Between 1960 and 2020, Côte d’Ivoire’s forest cover declined from 12 million hectares to less than three million hectares as agriculture, in particular cocoa production, expanded. Since 1986, deforestation rates have been extremely high, at around 2,8% annually. At current trends, Côte d’Ivoire’s forests will soon no longer fulfil their productive and ecosystem functions, threatening the country’s agricultural economy, and putting at risk the livelihoods of millions of smallholder farmers.
Since 2014, Côte d’Ivoire has made strong commitments to decouple agricultural production from deforestation and restore forest cover to 20% of the territory by 2030, from the current 9,2%. These commitments were integrated into the country’s National REDD+ Strategy, adopted in 2017. The strategy articulates the country’s multisectoral response to boost forest restoration and zero-deforestation agriculture. A new forest code, adopted in 2019, provides the overall framework for action to extend and restore forests. However, important issues are still under discussion regarding the adoption of incentive measures to encourage farmers’ investments in forestry activities in the rural domain.

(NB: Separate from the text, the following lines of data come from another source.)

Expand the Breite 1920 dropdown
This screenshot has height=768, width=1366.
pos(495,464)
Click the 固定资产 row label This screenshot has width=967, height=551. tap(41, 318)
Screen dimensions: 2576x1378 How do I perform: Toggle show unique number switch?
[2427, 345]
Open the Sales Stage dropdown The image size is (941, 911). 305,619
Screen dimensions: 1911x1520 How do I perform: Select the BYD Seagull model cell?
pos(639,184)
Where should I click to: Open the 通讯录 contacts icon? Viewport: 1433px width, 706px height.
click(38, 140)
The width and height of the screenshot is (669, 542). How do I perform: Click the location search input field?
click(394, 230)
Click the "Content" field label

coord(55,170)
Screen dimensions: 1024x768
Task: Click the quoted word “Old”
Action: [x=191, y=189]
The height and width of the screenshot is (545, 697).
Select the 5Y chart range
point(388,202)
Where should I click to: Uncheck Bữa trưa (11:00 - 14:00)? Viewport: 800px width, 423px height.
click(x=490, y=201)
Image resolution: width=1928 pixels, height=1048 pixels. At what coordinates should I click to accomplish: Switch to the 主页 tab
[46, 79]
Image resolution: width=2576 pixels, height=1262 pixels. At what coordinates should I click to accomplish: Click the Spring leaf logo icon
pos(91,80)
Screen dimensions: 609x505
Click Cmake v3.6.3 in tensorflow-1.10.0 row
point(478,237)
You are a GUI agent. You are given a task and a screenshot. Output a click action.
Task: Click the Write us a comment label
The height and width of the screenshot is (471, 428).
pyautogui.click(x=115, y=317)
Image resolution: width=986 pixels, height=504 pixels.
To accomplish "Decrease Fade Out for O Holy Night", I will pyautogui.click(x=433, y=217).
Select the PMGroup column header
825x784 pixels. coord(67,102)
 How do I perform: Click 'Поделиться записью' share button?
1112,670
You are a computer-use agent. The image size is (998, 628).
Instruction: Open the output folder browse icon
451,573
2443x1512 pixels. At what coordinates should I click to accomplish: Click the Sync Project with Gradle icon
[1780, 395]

In 2021, the EU and Côte d’Ivoire initiated a policy dialogue on sustainable cocoa to address the root causes of unsustainable cocoa production ahead of the adoption of the EU Deforestation Regulation in June 2023.
To address the underlying causes of deforestation, in 2022, the Ministry of Planning and Development (MPD) initiated the development of its first National Spatial Planning Scheme and a National Support Programme for Territorial Planning at various jurisdictional levels. At the same time, the Rural Land Agency continues to implement the National Plan for Land Tenure Securing with World Bank support.